## Supplied material

-.-.-

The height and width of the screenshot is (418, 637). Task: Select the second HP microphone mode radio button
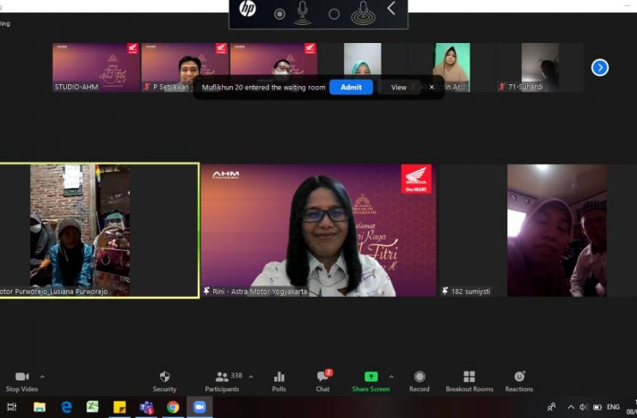(x=334, y=14)
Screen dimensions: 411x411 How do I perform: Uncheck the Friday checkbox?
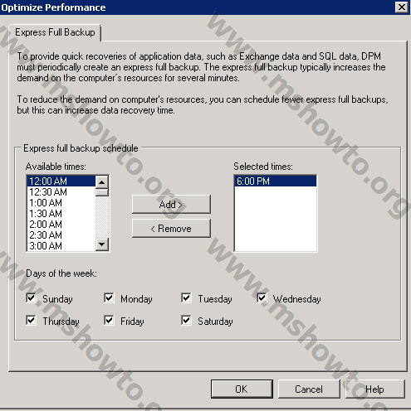coord(109,321)
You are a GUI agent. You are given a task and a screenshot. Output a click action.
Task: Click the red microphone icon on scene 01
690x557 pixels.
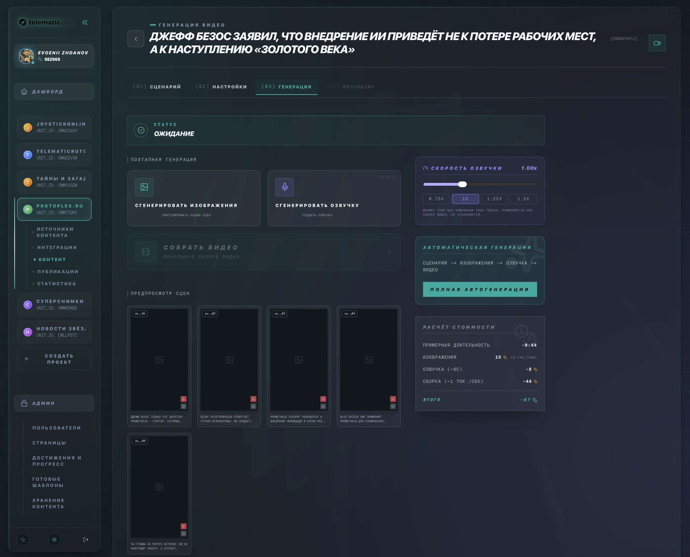(183, 399)
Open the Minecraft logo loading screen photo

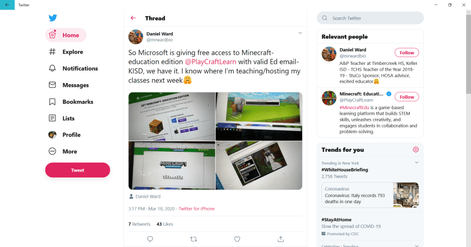[172, 165]
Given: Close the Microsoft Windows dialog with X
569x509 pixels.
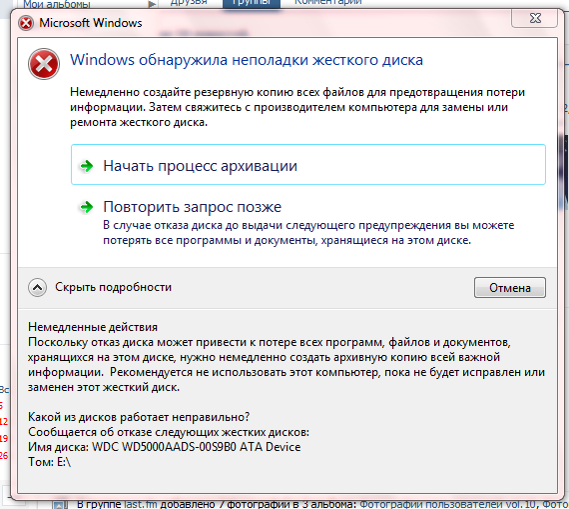Looking at the screenshot, I should [x=534, y=18].
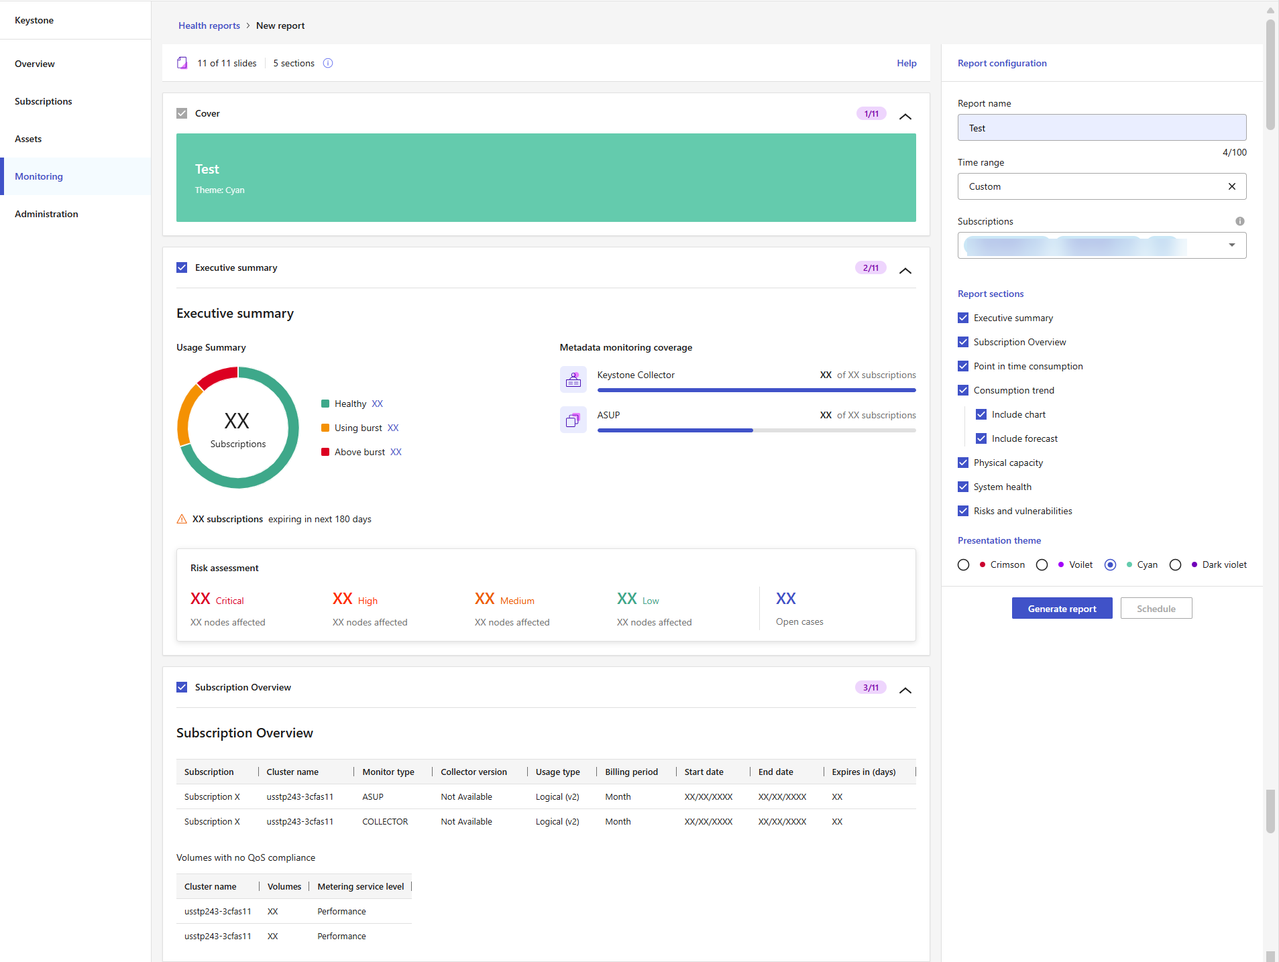Click the Report name input field
The image size is (1279, 962).
1102,127
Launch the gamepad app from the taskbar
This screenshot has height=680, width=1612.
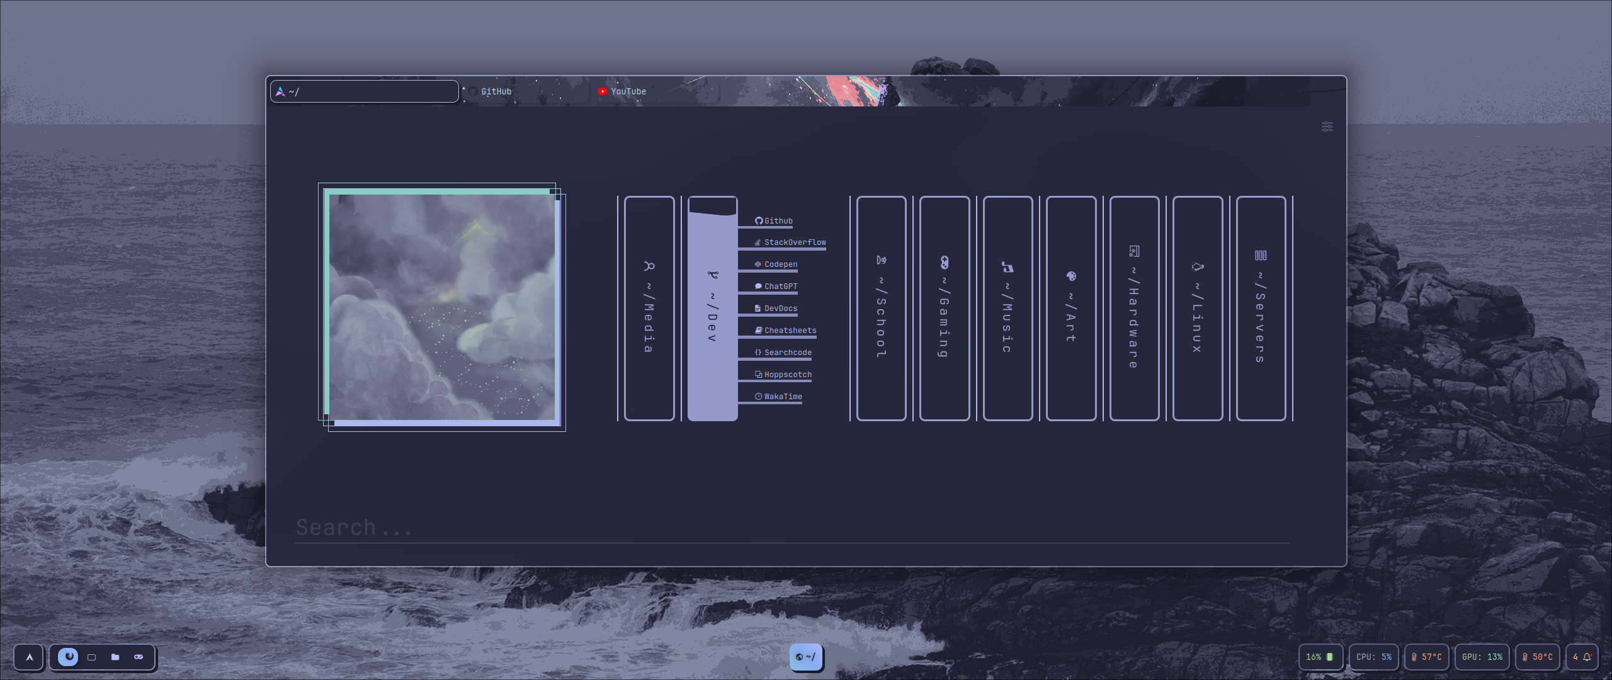pos(138,657)
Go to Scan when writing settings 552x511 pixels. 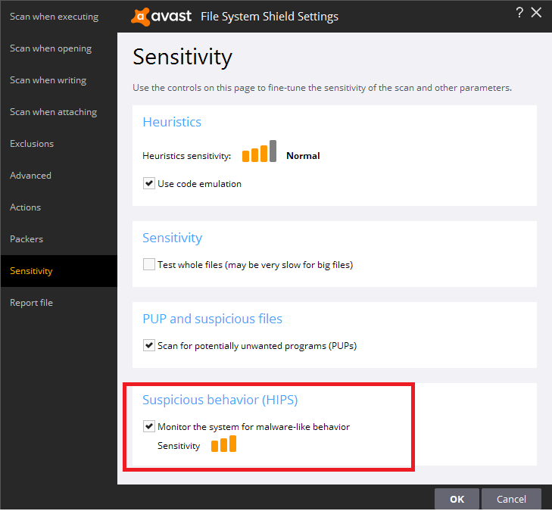pyautogui.click(x=48, y=80)
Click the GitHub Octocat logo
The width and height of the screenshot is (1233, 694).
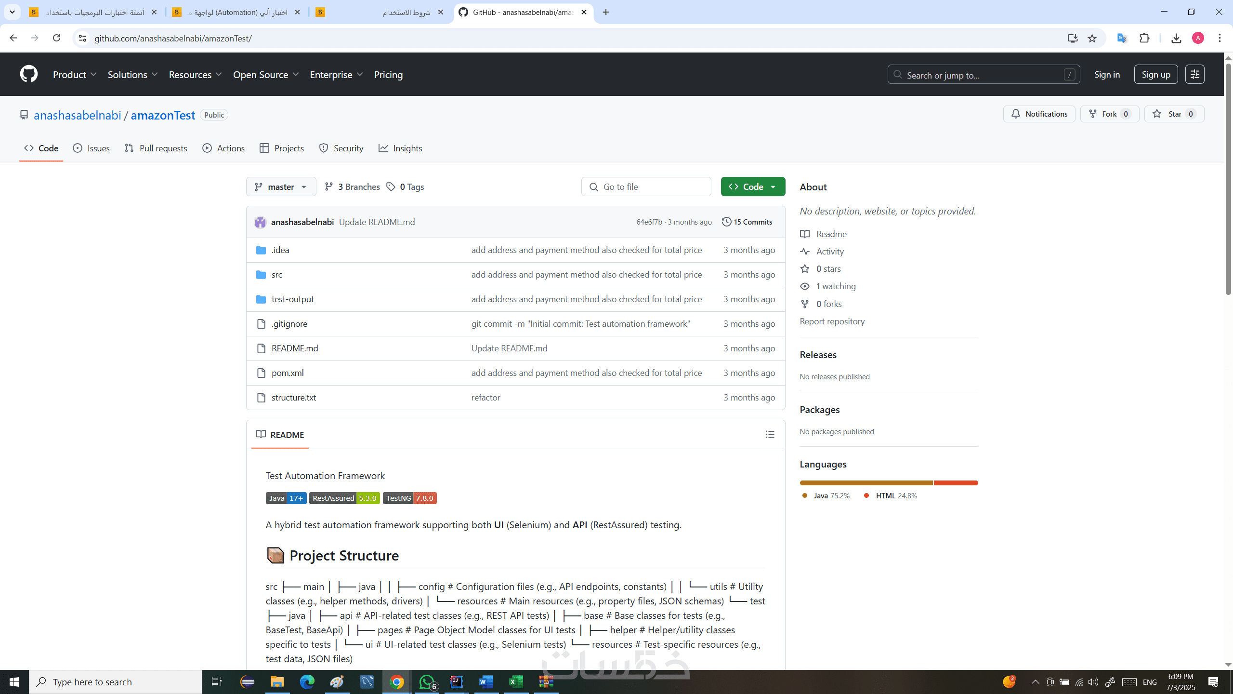pos(29,74)
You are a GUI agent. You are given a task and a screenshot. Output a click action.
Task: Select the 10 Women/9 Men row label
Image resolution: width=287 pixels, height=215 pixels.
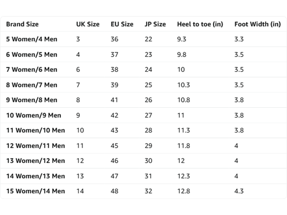34,116
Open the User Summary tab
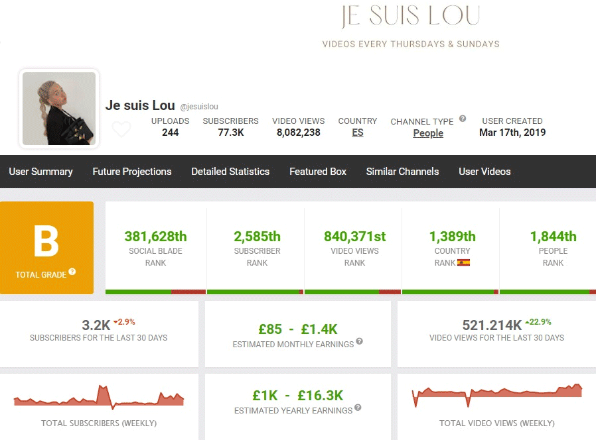 pos(40,172)
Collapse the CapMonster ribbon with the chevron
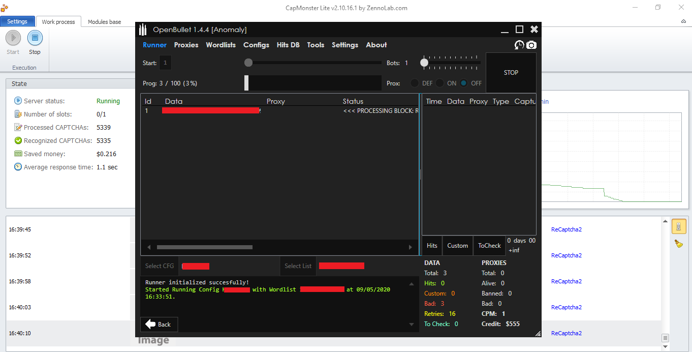This screenshot has width=692, height=352. [x=683, y=21]

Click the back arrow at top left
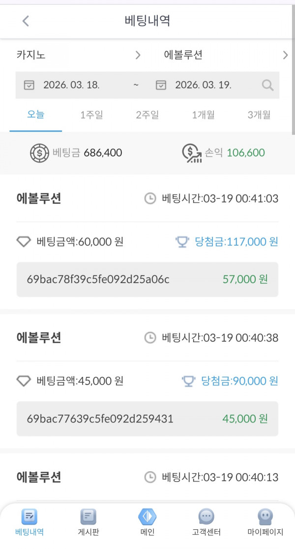click(26, 21)
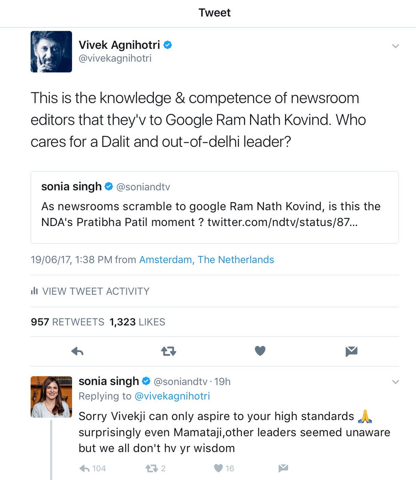This screenshot has width=416, height=480.
Task: Open the direct message share icon
Action: (351, 351)
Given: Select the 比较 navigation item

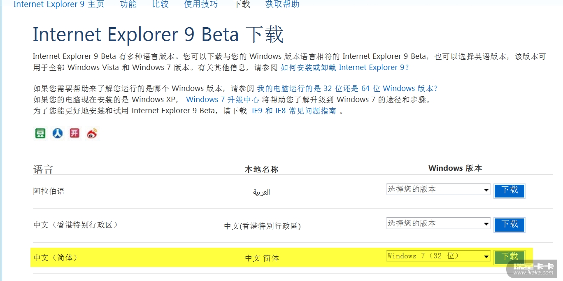Looking at the screenshot, I should 160,5.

-.-.-

## Your instructions
Please copy out, word for word, the entries between the line holding "Given: Close the" and the line holding "pos(138,657)", inclusive. Leave the pictures out.

## Result
Given: Close the Microsoft Windows dialog with X
569x509 pixels.
Looking at the screenshot, I should [x=534, y=18].
Click the Report name input field
The image size is (1279, 962).
1102,127
Launch the gamepad app from the taskbar
This screenshot has height=680, width=1612.
pos(138,657)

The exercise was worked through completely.